Investigation of RGS16 mediated inhibition of pancreatic cancer metastasis

Pancreatic cancer is ranked as the fourth cause of cancer‐related deaths in the United States with a five‐year survival rate of <5%. This is due in part, to early systemic dissemination. Due to the aggressive nature of this disease, new therapies are needed to inhibit and treat metastatic pancreatic cancer. We have previously performed a microarray analysis to determine proteins regulated by the tumor suppressors p53 and pRb to identify proteins involved in the p53 and pRb cross‐talk pathway. We have found that Regulator of G‐protein signaling (RGS16) is regulated by both p53 and pRb in WI38 normal lung fibroblast cells.
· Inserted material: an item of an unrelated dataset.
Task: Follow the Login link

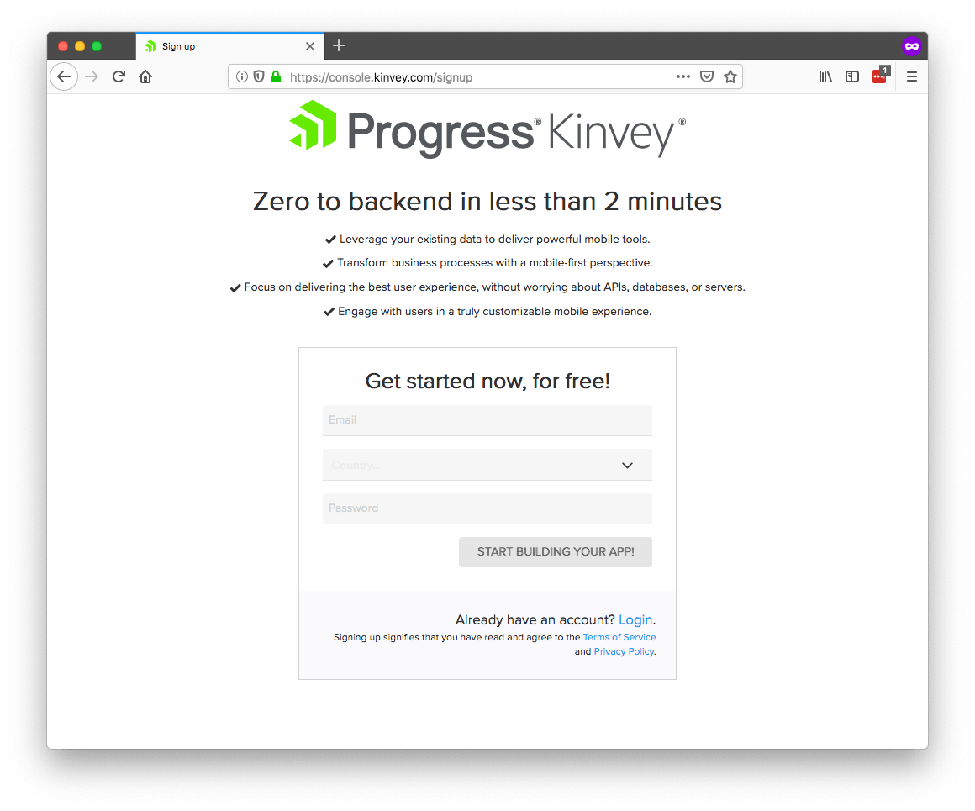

RGS16 turns off signaling of several oncogene pathways that are involved in proliferation, chemoresistance, and metastasis. Recently it has also been found that RGS16 is downregulated in metastasized pancreatic cancer. The objective is to investigate the ability of RGS16 to inhibit metastasis by examining pancreatic cancer cell invasion and migration. RGS16 was overexpressed in BxPC‐3 and PANC‐1 pancreatic cancer cell lines. Migration and invasion were investigated using wound‐healing assays and Boyden chambers, respectively. The results suggest that RGS16 is able to inhibit migration and invasion of pancreatic cancer cells. Our data indicates that RGS16 is regulated by both p53 and pRb and overexpression of RGS16 is able to inhibit pancreatic cancer metastasis.